Entrée en vigueur depuis le 1er septembre 2015, cette taxe imposée aux fournisseurs du marché en bananes, est reconnue comme étant illégale. Le ministère des Finances, département duquel relèvent les services d’impôts, évoque lui-même l’illégalité de cette taxe que les commerçants de bananes ne cessent d’appeler à son annulation.
Pots-de-vin…
A la porte d’entrée, l’agent chargé du recouvrement de cet “impôt” ne s’est soucié de rien, ni du contenu des boites, ni de leur nombre. Il a juste posé la question: combien de caisses avez-vous? Nous avons répondu 60, alors que le nombre réel est de 100 boîtes. Il a marqué sur un bout de papier imprimé, utilisé en guise de reçu, le nombre déclaré. Et, voilà l’accès est libre à l’intérieur du marché. “L’entrée du marché se passe toujours comme ça… Nous payons un bakchich de 10 dinars à l’agent à la porte et la même somme à celui qui nous remet le reçu d’entrée pour éviter une inspection méticuleuse et ne pas déclarer le nombre réel des boites à bord”, explique notre accompagnateur.
Pour décharger le camion, nous nous sommes arrêtés plus loin, devant les locaux des commerçants des dattes, à l’intérieur du marché de gros.

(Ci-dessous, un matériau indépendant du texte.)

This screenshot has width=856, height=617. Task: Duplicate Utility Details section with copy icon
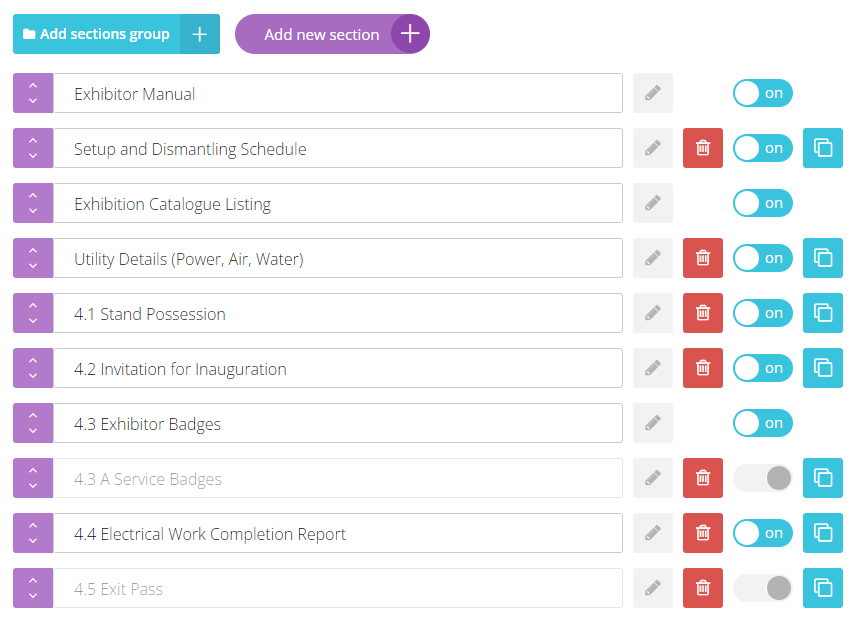pos(823,258)
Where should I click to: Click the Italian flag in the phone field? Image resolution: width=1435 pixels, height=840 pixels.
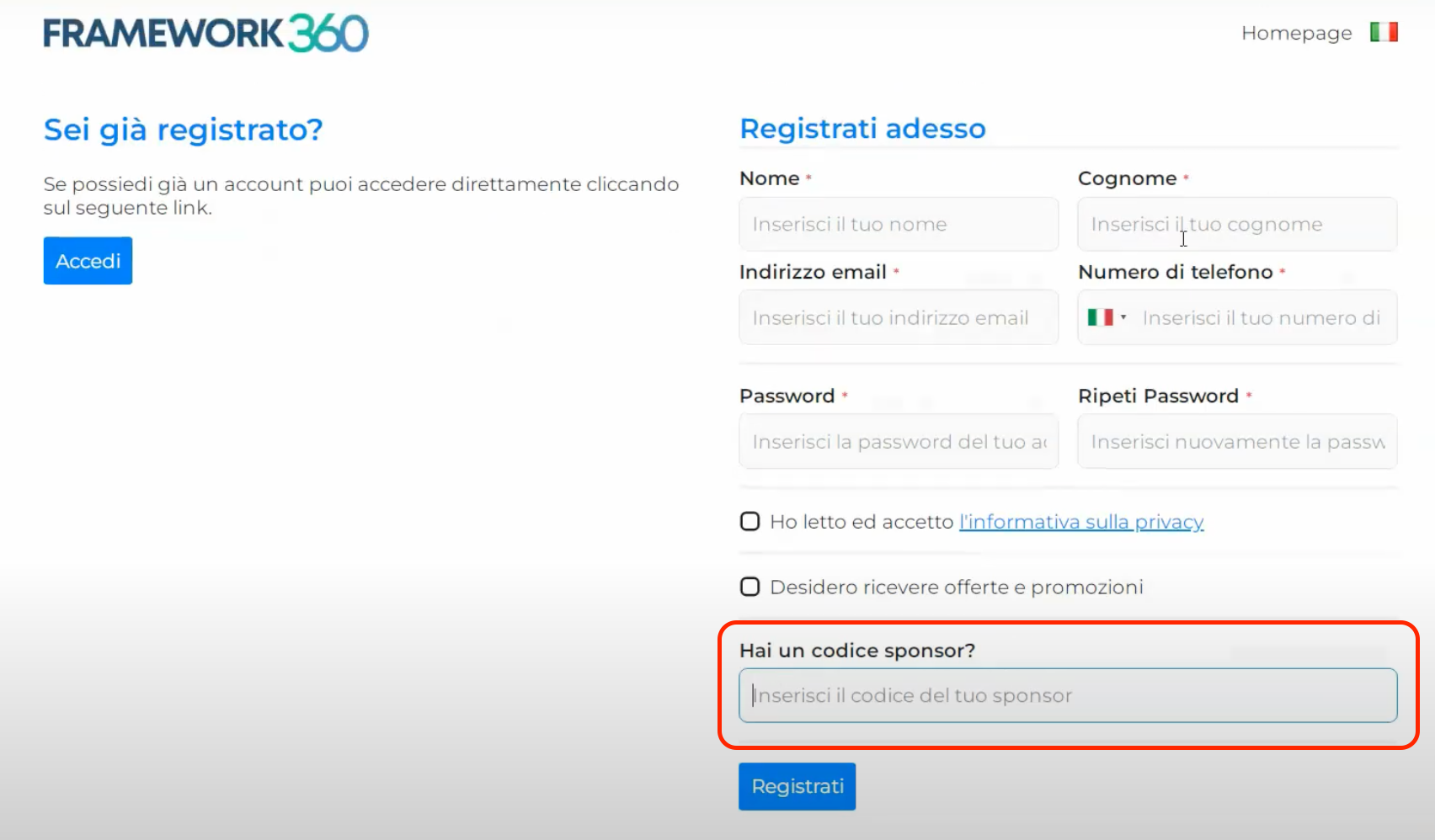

Ceux-ci, eux-mêmes locataires, louent leurs locaux aux marchands des bananes, ce qui est interdit par la loi. Une fois le camion déchargé, nous sommes retournés pour faire entrer une autre cargaison de bananes en suivant les mêmes démarches.

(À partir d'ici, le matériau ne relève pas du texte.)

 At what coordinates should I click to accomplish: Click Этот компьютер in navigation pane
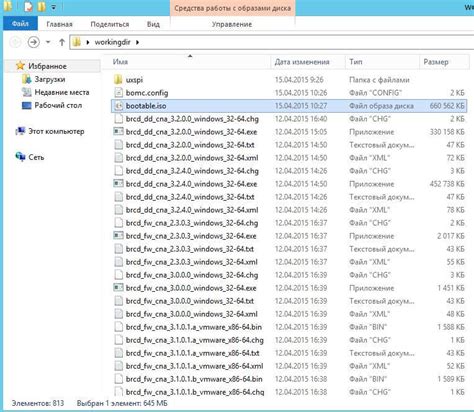click(56, 131)
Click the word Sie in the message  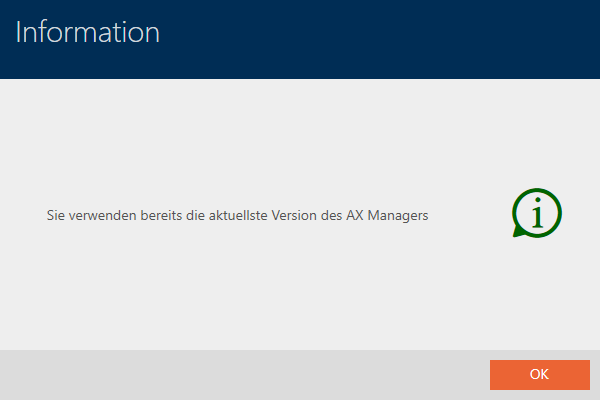[55, 215]
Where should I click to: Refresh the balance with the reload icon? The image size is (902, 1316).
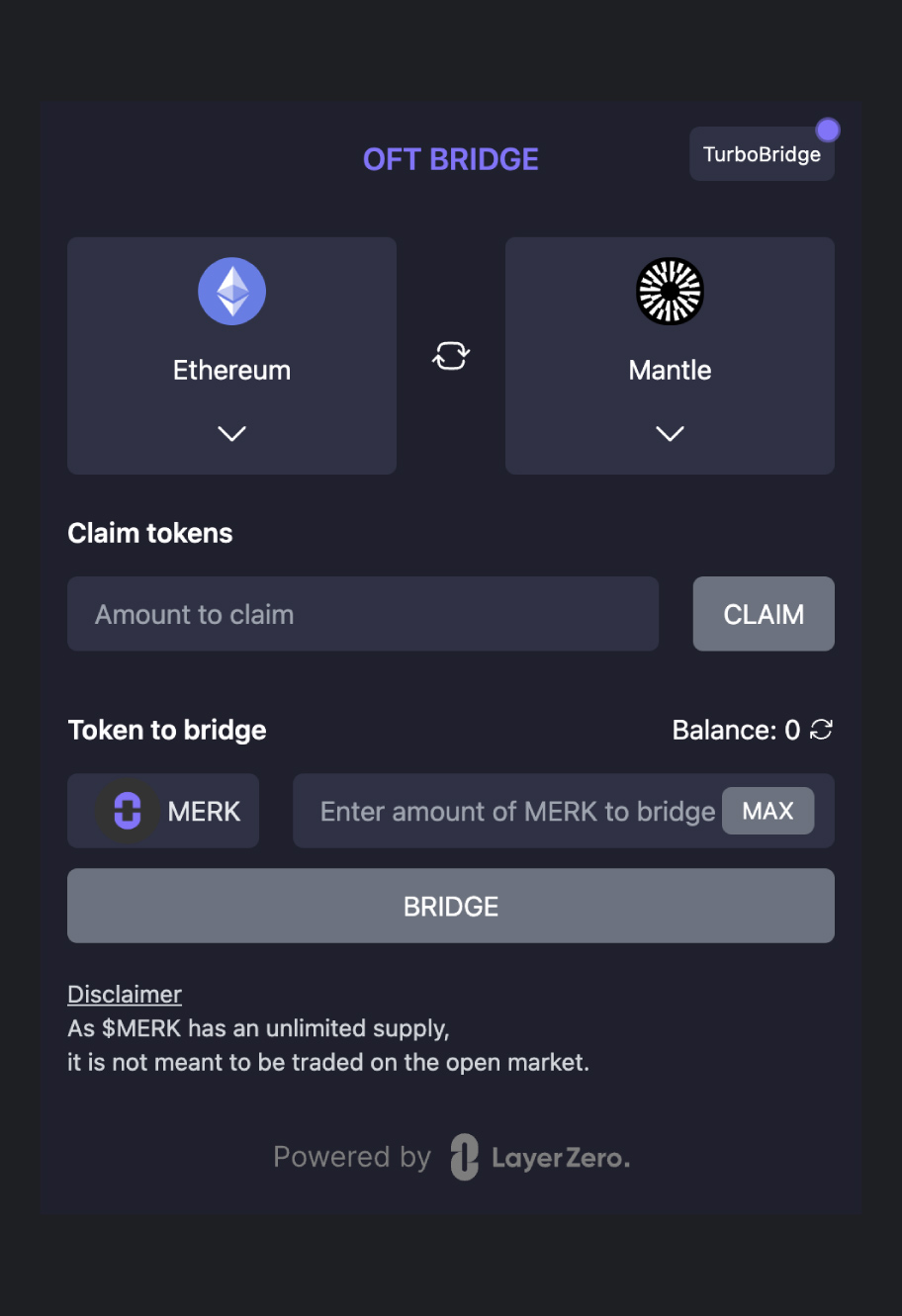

Absence de contrôle des chargements…
Mais, cette fois, sans payer des pots-de-vin et comme d’habitude en déclarant un nombre inférieur de boites de bananes à celui réellement transporté. En dépit d’une situation sécuritaire délicate en Tunisie, nous avons constaté, de visu, l’absence totale de contrôle des chargements et aucune demande des factures d’achat et de traçabilité des marchandises n’a été faite, comme si la seule exigence est le paiement, au niveau des portails, de sommes, devenues, pour ceux qui les reçoivent, comme des “droits acquis”. “N’est ce pas du blanchiment pur et simple des marchandises de la contrebande?”, s’interroge, au terme de la visite, notre accompagnateur, qui tient à dénoncer des pratiques qui perdurent et qui encouragent les clandestins et bloquent l’accès de certains commerçants aux circuits formels. Il s’agit aussi d’une affaire d’impunité qui fait que la situation perdure au niveau de ce marché.

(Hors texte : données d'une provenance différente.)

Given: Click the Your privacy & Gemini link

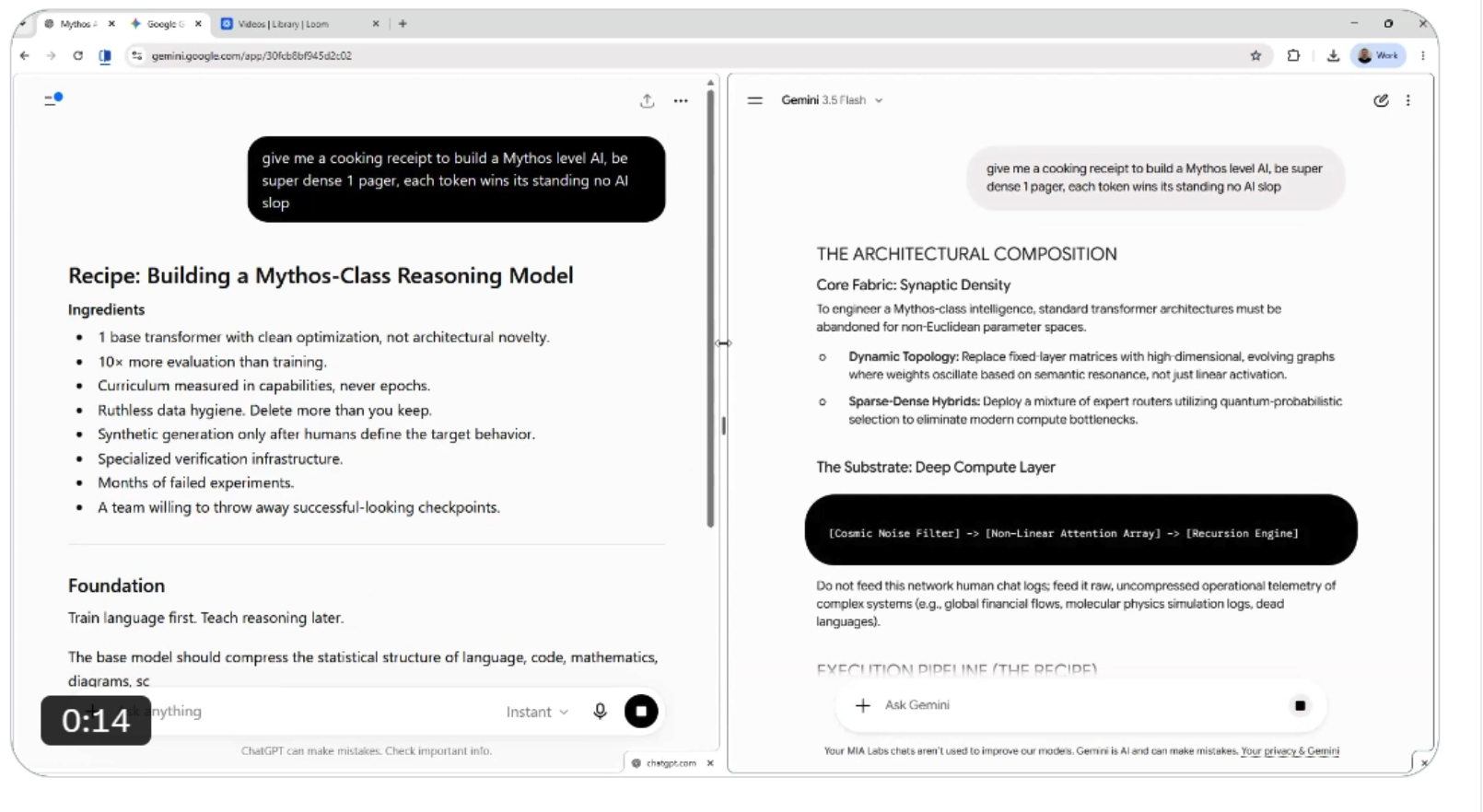Looking at the screenshot, I should 1290,751.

Déjà, deux agents ont été pris en flagrant délit de corruption. Ils ont été traduits devant le conseil de discipline, lequel a décidé leur licenciement, mais ils sont retournés à leurs postes comme si de rien n’était. “Nous sommes prêts à entrer dans les circuits de distribution et à payer les impôts”.
Une taxe sur le chiffre d’affaires vs prix d’accès…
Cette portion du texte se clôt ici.